In International News
Airbnb beats estimates with 70% revenue growth
Airbnb performed better than expected Tuesday, issuing an optimistic forecast for the second quarter as the company sees a rebound in travel after the pandemic. First-quarter revenue rose 70% from a year earlier, despite pandemic concerns, “macroeconomic headwinds” and the war in Ukraine, the company said. Airbnb’s net loss narrowed to $19 million from $1.2 billion in the year-ago quarter. Growth is expected to remain strong in the current quarter. Airbnb said revenue will be between $2.03 billion and $2.13 billion, beating analysts’ average estimate of $1.96 billion.
The average estimate of $1.96 billion. The low end of the range would represent 52% growth. For the first quarter, Airbnb reported 102.1 million booked nights and experiences, surpassing previous years’ levels. Analysts had expected 100.87 million.

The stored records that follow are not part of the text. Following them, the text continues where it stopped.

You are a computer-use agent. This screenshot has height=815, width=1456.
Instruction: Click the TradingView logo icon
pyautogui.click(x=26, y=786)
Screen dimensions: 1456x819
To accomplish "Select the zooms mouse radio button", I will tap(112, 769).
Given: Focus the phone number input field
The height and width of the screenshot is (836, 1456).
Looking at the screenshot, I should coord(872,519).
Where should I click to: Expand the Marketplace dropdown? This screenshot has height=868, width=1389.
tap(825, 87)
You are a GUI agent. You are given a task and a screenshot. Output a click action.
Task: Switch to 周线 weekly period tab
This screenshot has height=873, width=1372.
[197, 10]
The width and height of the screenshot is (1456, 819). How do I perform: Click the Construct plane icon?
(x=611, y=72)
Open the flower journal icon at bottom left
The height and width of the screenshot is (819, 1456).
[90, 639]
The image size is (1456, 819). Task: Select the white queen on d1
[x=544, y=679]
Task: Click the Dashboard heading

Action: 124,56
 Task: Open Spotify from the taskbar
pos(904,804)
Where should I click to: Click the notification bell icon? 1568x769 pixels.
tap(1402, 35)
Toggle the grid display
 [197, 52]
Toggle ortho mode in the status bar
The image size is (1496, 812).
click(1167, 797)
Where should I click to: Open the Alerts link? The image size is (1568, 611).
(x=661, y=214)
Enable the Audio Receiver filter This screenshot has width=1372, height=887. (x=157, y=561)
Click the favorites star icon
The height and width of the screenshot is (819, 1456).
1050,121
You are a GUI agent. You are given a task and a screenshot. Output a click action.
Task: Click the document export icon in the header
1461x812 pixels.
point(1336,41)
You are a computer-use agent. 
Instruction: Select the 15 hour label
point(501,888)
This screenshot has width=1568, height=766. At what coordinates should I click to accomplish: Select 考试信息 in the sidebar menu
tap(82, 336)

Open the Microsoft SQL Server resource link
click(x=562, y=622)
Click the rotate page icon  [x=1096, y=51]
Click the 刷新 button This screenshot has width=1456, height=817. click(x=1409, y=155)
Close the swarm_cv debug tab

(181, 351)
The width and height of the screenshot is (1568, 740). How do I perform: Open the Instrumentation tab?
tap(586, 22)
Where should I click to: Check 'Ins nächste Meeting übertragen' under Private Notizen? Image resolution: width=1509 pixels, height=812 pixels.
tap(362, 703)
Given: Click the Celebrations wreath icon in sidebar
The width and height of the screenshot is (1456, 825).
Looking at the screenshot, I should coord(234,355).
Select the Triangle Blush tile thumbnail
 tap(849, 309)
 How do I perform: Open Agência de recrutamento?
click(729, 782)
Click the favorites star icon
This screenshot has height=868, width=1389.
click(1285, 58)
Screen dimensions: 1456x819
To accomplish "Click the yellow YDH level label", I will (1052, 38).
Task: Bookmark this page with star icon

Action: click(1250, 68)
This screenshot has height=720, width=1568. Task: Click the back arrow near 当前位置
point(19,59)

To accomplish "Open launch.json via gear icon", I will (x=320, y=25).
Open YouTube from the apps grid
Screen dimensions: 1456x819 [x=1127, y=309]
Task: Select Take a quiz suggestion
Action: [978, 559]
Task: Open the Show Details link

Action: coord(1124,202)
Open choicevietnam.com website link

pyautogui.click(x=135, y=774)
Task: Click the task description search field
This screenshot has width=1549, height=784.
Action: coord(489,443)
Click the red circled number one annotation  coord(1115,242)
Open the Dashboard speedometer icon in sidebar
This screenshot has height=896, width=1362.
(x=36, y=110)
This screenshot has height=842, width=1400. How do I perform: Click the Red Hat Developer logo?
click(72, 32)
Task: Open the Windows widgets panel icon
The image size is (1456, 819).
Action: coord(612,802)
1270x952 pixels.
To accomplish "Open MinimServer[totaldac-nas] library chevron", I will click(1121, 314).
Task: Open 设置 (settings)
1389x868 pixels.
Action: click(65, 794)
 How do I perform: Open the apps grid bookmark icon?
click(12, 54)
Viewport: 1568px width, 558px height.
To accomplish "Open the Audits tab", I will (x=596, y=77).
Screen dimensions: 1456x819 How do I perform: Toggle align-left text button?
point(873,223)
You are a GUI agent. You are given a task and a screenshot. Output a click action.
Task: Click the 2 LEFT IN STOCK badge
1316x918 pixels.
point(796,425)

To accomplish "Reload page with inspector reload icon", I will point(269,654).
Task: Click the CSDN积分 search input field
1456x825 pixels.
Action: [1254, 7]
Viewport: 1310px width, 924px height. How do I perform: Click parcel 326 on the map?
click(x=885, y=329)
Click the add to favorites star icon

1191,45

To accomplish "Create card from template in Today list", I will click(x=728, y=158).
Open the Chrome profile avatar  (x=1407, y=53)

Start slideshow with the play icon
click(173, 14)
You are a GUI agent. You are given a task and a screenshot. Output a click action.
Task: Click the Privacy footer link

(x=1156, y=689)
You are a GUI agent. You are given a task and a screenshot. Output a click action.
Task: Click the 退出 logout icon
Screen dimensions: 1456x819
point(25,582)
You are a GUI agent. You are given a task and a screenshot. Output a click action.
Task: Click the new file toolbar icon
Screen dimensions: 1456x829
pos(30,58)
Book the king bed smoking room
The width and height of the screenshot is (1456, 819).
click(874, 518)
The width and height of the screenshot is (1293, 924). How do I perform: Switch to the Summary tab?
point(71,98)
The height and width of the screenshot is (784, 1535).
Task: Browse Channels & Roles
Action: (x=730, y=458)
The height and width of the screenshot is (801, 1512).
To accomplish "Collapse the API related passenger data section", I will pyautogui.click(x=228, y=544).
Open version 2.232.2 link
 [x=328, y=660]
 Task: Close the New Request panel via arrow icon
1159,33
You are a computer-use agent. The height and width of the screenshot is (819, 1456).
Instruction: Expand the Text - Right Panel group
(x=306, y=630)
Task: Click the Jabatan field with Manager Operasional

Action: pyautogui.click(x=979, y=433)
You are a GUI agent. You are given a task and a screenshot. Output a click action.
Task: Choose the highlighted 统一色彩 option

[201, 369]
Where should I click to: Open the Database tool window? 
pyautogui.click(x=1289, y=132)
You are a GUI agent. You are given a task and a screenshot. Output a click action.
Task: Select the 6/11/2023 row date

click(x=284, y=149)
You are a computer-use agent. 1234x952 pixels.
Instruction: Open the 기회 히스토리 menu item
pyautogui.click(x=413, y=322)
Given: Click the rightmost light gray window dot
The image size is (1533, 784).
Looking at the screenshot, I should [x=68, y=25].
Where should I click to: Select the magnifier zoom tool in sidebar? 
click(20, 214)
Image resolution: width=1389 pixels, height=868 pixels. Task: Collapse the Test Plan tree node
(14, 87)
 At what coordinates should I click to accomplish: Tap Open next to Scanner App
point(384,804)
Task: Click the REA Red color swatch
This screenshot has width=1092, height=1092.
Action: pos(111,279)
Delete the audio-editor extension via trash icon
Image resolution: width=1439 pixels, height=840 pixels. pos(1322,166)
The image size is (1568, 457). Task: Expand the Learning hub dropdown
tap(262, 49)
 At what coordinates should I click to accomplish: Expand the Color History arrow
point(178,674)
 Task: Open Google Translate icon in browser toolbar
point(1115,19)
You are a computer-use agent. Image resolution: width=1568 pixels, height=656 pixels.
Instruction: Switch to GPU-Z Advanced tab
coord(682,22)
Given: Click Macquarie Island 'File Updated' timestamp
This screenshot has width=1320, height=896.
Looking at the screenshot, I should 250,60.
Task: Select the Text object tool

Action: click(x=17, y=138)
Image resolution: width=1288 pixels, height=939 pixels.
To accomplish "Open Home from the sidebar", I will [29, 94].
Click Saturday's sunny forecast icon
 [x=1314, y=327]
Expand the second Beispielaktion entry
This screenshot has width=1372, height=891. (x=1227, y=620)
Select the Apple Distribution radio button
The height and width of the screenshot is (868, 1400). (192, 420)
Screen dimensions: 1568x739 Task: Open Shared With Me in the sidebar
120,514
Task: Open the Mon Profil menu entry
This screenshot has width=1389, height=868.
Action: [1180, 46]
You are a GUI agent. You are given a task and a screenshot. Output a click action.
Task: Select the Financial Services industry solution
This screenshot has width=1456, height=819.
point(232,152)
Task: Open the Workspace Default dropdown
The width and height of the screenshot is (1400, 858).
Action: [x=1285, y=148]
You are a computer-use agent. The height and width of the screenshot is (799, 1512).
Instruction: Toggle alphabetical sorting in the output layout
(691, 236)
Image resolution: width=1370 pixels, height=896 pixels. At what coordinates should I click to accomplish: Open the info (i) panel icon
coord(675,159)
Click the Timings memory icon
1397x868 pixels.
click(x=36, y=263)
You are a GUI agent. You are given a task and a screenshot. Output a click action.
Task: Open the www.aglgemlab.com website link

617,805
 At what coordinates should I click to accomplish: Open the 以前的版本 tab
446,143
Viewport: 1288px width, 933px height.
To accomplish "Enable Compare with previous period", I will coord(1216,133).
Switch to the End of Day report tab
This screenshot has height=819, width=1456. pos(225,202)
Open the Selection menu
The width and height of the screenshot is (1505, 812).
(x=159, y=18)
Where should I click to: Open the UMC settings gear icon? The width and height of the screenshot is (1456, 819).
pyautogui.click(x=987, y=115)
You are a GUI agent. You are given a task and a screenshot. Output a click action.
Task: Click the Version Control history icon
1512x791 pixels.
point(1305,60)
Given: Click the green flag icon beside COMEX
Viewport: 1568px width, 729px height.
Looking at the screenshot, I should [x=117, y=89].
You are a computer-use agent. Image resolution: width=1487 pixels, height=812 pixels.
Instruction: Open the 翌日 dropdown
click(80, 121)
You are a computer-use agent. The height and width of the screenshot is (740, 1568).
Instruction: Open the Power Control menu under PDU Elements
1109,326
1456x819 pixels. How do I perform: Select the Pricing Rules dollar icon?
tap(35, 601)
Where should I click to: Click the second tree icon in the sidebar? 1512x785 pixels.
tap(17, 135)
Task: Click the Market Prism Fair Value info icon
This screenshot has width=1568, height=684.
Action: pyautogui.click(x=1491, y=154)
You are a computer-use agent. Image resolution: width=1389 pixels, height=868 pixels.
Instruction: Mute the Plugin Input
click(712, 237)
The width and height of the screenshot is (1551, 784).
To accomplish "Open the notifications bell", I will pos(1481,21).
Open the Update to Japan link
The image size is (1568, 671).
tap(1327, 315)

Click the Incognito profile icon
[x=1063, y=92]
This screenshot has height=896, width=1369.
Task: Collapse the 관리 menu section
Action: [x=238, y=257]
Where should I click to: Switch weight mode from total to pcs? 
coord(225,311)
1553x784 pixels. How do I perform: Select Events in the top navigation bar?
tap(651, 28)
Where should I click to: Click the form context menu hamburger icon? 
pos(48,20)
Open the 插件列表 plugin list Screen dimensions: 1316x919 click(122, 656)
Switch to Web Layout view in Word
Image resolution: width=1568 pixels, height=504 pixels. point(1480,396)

BP profits rise, calls for windfall tax grow louder
BP’s profits more than doubled in the first three months of this year after oil and gas prices soared. The energy giant reported adjusted profits of $6.2 billion (£4.9 billion), up from $2.6 billion in the same period last year, and ahead of expectations. Rising profits have prompted calls for a one-off special tax on energy companies to help UK households struggling with rising bills. BP The company’s profits were driven by a sharp rise in oil prices, initially due to increased demand as the economy picked up after the Covid shutdown. Last November, the chief executive of BP, Bernard Looney, described the energy market as a “money machine.” BP expects to pay a billion pounds in taxes on its North Sea profits in 2022, on top of the roughly 250 million pounds it has paid annually in other taxes in the U.K. in recent years.